AIM OF THE TASK: Reproduce the lines below word for word, from the first line through the line that contains "The width and height of the screenshot is (1536, 1024).", including both ends.

PROVIDED RECORDS:

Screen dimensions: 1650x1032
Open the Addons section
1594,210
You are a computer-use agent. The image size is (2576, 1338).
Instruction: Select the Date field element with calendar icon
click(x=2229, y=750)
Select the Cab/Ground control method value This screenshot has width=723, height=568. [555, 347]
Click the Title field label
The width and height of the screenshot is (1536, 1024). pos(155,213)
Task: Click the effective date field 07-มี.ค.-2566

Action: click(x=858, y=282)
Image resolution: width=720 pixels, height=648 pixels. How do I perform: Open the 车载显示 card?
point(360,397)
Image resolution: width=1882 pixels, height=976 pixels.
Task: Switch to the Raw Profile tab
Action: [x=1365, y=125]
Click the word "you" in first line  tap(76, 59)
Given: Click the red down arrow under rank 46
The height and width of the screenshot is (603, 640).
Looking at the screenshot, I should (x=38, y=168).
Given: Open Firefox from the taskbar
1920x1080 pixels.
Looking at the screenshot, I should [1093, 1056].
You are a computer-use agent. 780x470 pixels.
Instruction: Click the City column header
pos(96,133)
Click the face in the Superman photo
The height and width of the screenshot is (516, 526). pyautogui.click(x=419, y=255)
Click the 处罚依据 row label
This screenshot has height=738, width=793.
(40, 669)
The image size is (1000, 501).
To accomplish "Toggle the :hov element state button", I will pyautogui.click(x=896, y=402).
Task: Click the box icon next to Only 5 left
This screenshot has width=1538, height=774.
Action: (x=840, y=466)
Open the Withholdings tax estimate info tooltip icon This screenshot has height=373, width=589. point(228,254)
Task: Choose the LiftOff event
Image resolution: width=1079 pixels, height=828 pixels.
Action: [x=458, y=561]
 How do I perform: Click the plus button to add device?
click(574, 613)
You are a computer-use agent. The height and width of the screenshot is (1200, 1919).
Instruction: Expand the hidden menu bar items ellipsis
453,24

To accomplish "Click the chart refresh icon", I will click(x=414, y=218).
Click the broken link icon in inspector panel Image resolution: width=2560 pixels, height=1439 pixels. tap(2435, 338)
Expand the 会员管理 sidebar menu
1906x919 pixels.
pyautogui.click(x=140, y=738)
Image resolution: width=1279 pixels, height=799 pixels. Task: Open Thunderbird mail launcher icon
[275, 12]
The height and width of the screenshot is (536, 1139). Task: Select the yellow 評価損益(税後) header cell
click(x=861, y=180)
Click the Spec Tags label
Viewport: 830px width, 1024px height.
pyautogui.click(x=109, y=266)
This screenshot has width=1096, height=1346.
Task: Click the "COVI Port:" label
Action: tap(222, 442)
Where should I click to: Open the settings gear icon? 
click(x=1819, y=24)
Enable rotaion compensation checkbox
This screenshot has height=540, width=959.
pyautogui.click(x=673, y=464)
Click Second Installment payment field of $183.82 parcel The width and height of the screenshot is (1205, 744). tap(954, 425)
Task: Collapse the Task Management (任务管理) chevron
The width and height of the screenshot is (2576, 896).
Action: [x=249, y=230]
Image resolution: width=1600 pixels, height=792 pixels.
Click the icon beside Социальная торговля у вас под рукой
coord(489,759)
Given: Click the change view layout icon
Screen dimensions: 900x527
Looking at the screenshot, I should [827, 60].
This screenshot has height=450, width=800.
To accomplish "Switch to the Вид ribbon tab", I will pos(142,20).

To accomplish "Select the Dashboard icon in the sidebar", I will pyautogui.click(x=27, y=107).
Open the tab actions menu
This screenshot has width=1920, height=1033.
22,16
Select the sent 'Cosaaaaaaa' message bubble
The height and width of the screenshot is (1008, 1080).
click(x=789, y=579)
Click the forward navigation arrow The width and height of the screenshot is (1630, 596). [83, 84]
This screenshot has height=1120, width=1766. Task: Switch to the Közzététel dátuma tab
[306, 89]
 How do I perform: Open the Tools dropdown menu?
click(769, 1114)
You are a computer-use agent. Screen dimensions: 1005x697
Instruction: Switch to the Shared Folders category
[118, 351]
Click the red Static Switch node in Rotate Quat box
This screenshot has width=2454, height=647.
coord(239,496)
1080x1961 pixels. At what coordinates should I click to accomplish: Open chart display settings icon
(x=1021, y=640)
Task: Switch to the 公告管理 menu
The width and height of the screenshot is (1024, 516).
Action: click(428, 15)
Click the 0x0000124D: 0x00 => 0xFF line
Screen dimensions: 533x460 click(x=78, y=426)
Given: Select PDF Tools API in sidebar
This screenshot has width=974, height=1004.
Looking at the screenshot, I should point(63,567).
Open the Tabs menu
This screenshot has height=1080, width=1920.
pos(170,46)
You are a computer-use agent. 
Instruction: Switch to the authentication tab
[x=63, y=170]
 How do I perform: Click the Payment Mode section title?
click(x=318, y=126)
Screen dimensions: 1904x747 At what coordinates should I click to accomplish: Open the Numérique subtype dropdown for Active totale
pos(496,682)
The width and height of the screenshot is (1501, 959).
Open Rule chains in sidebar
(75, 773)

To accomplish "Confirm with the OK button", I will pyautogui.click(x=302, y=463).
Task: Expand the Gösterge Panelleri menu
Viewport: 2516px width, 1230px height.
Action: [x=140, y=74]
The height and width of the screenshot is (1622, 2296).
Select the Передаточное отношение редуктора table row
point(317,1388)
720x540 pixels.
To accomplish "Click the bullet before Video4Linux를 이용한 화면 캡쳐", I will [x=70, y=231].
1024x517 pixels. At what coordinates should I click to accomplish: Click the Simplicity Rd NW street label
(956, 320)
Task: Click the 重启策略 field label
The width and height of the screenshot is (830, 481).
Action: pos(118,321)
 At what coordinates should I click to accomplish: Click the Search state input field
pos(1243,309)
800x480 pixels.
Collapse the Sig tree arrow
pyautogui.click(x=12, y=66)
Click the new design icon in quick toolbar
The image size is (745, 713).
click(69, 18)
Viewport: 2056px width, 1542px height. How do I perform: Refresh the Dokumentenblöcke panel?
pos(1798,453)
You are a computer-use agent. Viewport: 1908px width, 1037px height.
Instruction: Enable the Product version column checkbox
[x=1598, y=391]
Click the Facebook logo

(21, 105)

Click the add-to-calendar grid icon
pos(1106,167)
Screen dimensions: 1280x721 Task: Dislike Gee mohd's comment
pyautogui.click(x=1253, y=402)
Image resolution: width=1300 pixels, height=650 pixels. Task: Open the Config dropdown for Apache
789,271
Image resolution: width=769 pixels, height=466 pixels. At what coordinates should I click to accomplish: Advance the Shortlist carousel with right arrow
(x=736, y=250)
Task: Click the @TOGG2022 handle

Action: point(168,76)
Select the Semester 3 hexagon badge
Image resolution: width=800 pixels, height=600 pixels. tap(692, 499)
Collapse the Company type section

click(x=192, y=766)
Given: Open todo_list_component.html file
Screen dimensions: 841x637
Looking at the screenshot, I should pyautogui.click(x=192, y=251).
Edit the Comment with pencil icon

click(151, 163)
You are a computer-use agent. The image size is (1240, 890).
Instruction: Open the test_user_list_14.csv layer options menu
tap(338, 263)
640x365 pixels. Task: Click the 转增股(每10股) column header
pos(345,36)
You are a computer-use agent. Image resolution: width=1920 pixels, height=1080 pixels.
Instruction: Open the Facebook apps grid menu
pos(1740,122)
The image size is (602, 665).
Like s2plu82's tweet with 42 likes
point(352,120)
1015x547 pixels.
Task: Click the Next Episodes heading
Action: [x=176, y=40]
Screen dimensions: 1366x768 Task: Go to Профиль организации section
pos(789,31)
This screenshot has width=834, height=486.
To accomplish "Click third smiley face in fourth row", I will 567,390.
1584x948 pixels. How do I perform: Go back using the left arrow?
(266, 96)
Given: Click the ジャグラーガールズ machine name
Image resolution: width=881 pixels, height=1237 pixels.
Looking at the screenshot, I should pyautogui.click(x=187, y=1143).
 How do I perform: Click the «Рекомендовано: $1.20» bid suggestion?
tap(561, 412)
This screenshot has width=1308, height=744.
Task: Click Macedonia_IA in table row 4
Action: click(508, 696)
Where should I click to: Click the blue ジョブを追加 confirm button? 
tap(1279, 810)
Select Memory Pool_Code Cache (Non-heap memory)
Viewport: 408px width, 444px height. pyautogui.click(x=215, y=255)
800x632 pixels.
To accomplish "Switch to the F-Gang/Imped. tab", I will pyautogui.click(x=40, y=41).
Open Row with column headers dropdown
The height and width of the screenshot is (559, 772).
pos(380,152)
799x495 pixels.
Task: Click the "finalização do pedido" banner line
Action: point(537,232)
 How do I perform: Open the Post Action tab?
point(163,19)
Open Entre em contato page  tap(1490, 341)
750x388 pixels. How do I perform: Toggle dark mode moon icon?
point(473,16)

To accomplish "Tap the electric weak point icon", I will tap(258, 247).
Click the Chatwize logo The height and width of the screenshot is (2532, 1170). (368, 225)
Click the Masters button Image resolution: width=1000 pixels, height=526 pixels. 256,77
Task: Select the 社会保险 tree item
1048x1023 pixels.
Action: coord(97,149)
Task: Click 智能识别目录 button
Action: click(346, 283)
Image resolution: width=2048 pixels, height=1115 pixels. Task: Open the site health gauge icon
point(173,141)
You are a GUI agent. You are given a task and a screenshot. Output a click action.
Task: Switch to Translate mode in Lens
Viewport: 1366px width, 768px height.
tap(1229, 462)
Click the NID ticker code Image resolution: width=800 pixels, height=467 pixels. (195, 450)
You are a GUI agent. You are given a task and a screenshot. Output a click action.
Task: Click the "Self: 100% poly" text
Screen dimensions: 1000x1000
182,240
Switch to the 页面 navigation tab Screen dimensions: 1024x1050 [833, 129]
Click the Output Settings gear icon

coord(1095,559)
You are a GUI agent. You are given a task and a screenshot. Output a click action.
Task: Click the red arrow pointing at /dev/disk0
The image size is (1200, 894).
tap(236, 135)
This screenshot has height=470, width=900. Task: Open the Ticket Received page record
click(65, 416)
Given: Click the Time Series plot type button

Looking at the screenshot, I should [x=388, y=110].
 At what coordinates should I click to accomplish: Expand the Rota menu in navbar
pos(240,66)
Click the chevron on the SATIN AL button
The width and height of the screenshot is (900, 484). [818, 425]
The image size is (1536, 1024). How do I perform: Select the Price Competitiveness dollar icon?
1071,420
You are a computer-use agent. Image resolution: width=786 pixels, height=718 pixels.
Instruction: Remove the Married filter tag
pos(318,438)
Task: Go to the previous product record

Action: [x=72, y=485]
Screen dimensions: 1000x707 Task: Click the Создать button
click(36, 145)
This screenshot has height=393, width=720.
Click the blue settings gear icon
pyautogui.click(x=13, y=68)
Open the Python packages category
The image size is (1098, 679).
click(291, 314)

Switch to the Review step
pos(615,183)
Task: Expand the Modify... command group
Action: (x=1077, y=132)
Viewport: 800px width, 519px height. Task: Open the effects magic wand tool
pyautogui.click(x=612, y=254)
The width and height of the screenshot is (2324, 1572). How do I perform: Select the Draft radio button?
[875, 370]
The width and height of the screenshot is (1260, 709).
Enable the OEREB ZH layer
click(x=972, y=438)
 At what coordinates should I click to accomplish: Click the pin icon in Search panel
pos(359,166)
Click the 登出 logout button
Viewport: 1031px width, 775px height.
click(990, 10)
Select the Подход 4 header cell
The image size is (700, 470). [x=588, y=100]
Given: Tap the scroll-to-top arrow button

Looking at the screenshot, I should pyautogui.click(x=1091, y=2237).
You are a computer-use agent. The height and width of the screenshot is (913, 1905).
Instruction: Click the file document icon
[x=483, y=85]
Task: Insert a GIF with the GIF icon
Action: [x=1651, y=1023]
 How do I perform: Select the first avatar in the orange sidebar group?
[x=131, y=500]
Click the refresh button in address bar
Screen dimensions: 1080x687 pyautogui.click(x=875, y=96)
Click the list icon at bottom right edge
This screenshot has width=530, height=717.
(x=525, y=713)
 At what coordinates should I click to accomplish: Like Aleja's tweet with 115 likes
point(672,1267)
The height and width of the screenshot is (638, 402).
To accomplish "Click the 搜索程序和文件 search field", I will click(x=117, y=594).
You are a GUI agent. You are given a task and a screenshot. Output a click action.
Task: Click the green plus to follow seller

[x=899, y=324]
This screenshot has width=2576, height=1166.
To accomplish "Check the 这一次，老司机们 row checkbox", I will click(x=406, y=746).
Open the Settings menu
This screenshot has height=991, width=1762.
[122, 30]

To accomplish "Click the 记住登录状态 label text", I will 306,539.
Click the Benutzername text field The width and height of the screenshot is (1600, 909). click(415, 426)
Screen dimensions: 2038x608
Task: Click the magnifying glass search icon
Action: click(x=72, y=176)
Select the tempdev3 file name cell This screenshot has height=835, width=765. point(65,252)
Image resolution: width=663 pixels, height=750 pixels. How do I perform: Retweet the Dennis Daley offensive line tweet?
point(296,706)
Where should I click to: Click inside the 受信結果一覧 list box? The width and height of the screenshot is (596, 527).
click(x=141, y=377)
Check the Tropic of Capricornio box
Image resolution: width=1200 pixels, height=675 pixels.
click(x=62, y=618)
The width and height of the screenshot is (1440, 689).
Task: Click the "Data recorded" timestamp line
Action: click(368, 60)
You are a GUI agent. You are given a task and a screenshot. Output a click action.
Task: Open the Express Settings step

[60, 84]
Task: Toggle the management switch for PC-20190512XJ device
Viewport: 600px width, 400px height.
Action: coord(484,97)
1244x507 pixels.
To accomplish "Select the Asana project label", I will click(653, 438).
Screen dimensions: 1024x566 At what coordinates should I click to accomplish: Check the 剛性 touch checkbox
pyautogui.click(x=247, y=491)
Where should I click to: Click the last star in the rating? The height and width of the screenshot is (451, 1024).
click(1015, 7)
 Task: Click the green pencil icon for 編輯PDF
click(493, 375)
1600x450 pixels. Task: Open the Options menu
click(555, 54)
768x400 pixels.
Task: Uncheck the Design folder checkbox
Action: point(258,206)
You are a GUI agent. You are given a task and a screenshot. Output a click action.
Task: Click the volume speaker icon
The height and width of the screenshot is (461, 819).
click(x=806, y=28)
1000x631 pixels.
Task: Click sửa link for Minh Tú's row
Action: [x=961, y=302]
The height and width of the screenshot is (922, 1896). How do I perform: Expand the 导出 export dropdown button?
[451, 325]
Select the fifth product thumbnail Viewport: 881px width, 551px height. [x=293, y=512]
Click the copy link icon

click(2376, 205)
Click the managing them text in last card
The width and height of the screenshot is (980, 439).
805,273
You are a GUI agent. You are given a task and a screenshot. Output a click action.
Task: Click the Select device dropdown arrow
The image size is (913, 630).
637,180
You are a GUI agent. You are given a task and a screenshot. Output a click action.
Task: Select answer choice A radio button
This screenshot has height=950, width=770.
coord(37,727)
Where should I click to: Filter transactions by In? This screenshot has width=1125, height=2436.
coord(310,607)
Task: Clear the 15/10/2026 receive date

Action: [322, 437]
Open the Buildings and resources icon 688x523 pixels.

RESPONSE:
Screen dimensions: 1650x1032
Open the Addons section
1594,210
You are a computer-use agent. The image size is (2576, 1338).
Instruction: Select the Date field element with calendar icon
click(x=2229, y=750)
Select the Cab/Ground control method value This screenshot has width=723, height=568. [555, 347]
Click the Title field label
The width and height of the screenshot is (1536, 1024). pos(155,213)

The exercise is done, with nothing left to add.